Posted on 06/10/2023 8:47:52 PM PDT by pangaea6

The blockbuster article in The Washington Post saying President Donald Trump had "revealed highly classified information to the Russian foreign minister and ambassador in a White House meeting" didn’t just put the White House on the defensive. It also put Republican lawmakers in a tight spot.

One of the members of Congress who commented after the newspaper’s revelations was Sen. James Risch, R-Idaho. According to CNN, he told reporters, "The minute the president speaks about it to someone, he has the ability to declassify anything at any time without any process."

Is that accurate? Independent experts said Risch is on target concerning the legal powers of the president. Some experts added, however, that the senator’s formulation left out some context that is relevant for assessing Trump’s alleged actions.

The president’s classification and declassification powers are broad Experts agreed that the president, as commander in chief, is ultimately responsible for classification and declassification. When people lower in the chain of command handle classification and declassification duties — which is usually how it’s done — it’s because they have been delegated to do so by the president directly, or by an appointee chosen by the president.
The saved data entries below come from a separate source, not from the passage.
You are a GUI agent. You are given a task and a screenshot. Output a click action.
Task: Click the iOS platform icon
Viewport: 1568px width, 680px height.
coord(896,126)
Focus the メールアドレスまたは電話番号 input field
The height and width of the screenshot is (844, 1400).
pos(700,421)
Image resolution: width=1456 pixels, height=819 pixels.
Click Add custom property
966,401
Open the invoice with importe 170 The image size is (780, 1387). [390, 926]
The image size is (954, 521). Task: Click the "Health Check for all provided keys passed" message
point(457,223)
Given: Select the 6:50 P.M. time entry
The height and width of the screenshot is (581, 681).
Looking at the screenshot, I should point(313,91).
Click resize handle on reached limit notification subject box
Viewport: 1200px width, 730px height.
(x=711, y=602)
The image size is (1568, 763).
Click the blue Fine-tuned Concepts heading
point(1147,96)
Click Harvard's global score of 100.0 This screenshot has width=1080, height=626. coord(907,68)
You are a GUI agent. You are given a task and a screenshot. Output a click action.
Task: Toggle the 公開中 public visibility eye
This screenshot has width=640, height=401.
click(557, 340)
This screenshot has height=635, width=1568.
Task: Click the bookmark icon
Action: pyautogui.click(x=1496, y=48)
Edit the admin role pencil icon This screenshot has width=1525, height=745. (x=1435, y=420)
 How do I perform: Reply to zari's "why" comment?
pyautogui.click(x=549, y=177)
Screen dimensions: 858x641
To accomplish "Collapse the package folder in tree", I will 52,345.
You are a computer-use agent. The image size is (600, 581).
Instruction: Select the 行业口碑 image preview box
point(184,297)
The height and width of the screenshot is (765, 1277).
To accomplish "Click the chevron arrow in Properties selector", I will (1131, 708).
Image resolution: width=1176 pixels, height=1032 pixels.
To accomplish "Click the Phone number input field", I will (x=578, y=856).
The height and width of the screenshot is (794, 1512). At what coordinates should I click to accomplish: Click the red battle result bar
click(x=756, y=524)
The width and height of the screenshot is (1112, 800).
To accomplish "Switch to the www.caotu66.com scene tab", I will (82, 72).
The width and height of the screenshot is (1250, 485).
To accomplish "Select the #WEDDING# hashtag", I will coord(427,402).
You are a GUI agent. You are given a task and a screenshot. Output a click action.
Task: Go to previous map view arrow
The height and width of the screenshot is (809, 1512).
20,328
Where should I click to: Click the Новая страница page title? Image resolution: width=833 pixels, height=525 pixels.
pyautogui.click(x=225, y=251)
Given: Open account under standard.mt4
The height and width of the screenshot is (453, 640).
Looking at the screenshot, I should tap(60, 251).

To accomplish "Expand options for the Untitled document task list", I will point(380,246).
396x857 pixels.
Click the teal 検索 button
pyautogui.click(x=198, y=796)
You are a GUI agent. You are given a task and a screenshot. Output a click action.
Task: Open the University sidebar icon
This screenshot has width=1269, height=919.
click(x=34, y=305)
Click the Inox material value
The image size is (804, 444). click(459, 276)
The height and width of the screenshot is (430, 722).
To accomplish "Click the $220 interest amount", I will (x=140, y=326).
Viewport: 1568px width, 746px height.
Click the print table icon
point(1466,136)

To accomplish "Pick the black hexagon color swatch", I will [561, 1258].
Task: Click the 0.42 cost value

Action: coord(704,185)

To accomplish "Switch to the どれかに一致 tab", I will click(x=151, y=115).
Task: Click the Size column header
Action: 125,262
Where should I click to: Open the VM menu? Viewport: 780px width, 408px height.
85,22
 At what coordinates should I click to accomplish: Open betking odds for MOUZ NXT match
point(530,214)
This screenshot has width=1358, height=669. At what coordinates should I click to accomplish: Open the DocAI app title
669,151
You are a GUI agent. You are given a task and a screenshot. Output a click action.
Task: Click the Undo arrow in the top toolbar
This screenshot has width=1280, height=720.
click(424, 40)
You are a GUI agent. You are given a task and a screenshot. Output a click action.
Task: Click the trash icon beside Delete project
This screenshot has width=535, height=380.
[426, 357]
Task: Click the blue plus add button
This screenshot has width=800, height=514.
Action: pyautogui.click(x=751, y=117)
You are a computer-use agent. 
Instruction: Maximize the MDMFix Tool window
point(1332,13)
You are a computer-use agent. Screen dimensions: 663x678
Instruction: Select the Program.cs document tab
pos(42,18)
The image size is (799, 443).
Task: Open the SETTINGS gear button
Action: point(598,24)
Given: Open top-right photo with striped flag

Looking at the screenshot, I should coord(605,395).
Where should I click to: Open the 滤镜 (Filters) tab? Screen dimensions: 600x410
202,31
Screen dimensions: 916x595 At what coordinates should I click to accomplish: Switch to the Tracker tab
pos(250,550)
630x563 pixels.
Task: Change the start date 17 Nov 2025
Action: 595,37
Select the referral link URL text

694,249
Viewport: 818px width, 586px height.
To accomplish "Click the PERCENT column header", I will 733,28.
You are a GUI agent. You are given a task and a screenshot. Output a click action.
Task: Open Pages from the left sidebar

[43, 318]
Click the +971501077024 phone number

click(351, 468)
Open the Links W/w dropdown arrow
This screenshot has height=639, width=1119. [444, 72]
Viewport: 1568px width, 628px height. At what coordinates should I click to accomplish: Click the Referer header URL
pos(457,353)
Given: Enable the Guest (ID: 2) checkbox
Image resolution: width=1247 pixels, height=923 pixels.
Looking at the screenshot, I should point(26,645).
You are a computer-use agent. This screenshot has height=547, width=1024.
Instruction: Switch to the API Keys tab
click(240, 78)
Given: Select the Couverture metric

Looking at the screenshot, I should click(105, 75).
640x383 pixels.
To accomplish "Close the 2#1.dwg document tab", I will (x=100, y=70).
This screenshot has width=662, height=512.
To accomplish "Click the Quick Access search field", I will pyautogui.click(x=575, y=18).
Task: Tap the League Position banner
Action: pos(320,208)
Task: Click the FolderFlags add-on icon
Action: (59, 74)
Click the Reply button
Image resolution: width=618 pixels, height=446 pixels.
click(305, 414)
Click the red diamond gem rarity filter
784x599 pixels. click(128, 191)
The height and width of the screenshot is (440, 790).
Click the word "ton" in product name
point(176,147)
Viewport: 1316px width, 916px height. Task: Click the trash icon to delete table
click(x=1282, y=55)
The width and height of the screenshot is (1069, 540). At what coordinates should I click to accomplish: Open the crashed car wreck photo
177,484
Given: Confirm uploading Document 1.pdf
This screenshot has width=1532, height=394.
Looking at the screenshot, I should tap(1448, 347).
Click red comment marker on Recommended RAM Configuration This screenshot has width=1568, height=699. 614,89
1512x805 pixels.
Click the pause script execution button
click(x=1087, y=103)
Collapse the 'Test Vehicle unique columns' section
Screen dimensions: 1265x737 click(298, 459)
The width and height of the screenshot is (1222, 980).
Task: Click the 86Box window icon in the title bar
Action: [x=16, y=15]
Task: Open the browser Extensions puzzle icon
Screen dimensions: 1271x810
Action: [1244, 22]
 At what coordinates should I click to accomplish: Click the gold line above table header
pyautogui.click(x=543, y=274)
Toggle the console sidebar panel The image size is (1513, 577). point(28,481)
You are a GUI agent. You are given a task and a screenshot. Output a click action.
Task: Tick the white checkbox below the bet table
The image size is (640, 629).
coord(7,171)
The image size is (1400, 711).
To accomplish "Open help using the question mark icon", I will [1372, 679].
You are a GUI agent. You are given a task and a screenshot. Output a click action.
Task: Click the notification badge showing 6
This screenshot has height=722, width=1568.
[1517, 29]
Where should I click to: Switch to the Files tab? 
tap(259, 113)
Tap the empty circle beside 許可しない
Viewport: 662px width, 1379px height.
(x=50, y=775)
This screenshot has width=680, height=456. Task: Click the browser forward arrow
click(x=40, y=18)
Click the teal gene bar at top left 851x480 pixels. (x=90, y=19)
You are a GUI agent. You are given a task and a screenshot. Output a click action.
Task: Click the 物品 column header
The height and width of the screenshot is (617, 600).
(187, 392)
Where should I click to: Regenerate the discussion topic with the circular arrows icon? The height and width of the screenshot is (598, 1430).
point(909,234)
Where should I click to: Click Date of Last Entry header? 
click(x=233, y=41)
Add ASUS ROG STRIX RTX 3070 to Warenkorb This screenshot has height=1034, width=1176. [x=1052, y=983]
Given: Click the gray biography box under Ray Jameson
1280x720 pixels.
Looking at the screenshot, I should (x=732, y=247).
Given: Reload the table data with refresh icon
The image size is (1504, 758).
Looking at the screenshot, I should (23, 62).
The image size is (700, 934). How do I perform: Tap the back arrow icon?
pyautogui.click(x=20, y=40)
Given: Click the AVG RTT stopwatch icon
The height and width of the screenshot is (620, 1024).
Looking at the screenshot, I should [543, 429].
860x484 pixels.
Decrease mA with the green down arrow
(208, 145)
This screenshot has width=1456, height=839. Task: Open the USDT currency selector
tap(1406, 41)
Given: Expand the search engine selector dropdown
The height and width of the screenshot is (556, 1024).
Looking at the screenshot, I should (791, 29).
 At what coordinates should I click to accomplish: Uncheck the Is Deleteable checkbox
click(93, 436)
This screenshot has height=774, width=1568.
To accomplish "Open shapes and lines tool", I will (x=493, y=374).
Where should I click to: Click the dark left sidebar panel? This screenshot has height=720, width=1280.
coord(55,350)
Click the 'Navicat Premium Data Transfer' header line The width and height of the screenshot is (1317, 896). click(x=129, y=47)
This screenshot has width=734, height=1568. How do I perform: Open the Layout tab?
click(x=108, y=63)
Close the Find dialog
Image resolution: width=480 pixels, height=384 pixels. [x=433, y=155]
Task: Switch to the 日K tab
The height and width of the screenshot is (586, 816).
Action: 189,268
The majority ruling in the 1988 Supreme Court case Department of Navy vs. Egan — which addressed the legal recourse of a Navy employee who had been denied a security clearance — addresses this line of authority.

"The President, after all, is the ‘Commander in Chief of the Army and Navy of the United States’" according to Article II of the Constitution, the court’s majority wrote. "His authority to classify and control access to information bearing on national security ... flows primarily from this constitutional investment of power in the President, and exists quite apart from any explicit congressional grant."

Steven Aftergood, director of the Federation of American Scientists Project on Government Secrecy, said that such authority gives the president the authority to "classify and declassify at will."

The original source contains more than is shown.